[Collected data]
*** Block opens ***

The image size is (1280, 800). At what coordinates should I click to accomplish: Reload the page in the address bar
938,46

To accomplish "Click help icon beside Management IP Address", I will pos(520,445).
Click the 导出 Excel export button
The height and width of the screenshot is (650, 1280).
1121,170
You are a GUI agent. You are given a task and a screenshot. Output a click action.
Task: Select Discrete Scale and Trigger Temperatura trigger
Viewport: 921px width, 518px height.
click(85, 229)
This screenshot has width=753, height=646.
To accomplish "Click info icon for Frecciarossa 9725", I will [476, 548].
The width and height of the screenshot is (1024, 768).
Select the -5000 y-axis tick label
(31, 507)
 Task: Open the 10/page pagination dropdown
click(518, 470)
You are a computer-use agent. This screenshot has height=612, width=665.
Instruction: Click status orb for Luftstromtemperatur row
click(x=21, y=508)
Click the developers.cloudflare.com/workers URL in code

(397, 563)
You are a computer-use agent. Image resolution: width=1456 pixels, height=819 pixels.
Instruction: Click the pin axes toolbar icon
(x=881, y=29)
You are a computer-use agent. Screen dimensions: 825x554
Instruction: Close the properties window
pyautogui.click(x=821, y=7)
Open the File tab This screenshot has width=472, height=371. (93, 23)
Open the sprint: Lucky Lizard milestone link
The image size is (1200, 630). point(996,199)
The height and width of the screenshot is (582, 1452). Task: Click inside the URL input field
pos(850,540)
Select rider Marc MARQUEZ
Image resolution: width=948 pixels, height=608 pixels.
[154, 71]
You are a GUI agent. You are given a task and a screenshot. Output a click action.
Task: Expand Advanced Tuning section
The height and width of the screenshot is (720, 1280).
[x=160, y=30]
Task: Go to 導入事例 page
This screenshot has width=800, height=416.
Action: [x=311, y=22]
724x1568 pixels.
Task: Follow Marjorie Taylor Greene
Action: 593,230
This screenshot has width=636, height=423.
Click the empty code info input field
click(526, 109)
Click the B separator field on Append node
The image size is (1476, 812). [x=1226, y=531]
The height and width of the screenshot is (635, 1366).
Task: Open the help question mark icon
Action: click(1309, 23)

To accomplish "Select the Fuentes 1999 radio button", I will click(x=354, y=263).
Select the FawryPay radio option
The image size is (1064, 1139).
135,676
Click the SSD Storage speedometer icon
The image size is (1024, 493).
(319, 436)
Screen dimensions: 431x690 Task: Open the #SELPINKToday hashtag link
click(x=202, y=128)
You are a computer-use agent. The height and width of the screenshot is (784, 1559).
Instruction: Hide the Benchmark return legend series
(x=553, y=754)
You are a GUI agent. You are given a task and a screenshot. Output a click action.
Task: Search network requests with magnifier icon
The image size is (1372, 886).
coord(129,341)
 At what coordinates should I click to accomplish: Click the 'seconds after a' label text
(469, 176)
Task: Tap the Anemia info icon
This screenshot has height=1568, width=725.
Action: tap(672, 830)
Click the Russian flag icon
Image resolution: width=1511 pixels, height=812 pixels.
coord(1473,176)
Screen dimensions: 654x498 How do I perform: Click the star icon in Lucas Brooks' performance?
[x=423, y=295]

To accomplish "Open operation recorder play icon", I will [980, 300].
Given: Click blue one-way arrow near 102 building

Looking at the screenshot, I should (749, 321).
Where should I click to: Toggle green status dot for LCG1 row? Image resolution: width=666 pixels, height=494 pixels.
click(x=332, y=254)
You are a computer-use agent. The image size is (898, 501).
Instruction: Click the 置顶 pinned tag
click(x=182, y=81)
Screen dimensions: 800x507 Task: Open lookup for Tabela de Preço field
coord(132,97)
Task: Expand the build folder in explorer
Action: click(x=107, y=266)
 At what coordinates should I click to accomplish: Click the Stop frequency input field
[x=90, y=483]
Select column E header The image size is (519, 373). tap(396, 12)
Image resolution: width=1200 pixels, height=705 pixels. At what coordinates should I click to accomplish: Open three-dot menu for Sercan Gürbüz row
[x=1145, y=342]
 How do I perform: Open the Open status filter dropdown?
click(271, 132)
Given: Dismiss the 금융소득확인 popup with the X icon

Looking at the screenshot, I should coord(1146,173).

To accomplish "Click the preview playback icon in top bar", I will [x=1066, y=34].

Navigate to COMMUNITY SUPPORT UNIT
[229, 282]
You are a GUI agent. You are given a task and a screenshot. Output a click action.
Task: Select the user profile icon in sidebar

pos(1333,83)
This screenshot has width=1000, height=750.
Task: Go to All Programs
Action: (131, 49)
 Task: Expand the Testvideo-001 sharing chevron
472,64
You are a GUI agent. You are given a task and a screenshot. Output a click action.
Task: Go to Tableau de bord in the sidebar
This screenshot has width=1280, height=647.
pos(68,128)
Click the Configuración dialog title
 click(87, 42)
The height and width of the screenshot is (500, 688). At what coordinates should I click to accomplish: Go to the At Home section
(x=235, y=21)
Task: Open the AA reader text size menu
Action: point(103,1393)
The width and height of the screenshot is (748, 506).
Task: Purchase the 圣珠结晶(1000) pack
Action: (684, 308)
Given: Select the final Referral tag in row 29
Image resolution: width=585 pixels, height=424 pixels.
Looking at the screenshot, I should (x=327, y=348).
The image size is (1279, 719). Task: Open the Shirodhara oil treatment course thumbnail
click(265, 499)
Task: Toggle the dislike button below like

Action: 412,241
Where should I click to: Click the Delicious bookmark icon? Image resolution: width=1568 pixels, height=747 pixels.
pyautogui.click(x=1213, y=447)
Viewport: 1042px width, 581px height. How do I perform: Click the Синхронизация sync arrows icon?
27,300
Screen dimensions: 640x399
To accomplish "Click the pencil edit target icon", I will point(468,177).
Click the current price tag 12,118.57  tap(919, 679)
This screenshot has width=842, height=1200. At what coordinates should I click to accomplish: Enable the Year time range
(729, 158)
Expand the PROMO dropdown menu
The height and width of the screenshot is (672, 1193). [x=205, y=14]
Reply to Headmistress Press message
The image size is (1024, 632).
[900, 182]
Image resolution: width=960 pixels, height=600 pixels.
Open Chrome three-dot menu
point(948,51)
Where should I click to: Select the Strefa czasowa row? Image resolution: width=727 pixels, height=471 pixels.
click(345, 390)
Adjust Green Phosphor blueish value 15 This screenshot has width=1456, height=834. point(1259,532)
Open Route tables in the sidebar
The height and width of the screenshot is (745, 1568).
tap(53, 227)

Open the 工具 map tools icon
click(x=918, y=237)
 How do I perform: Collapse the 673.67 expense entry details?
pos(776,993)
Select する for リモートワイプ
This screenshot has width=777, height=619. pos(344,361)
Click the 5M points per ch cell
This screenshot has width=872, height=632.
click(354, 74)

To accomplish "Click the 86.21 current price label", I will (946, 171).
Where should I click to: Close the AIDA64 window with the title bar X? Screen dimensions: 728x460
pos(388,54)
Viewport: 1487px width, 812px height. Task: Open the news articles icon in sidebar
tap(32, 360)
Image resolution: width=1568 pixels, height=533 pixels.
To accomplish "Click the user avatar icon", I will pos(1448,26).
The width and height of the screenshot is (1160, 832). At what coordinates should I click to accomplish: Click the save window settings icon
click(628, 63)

*** Block closes ***

- Requirement:
Transcribe, exactly and without additions, the lines of the records above, beginning with the line that contains "The height and width of the screenshot is (720, 1280)." and ending with the line that contains "Task: Tap the Anemia info icon", both included.

- Reply:
The height and width of the screenshot is (720, 1280).
[x=160, y=30]
Task: Go to 導入事例 page
This screenshot has width=800, height=416.
Action: [x=311, y=22]
724x1568 pixels.
Task: Follow Marjorie Taylor Greene
Action: 593,230
This screenshot has width=636, height=423.
Click the empty code info input field
click(526, 109)
Click the B separator field on Append node
The image size is (1476, 812). [x=1226, y=531]
The height and width of the screenshot is (635, 1366).
Task: Open the help question mark icon
Action: click(1309, 23)

To accomplish "Select the Fuentes 1999 radio button", I will click(x=354, y=263).
Select the FawryPay radio option
The image size is (1064, 1139).
135,676
Click the SSD Storage speedometer icon
The image size is (1024, 493).
(319, 436)
Screen dimensions: 431x690 Task: Open the #SELPINKToday hashtag link
click(x=202, y=128)
You are a computer-use agent. The height and width of the screenshot is (784, 1559).
Instruction: Hide the Benchmark return legend series
(x=553, y=754)
You are a GUI agent. You are given a task and a screenshot. Output a click action.
Task: Search network requests with magnifier icon
The image size is (1372, 886).
coord(129,341)
 At what coordinates should I click to accomplish: Click the 'seconds after a' label text
(469, 176)
Task: Tap the Anemia info icon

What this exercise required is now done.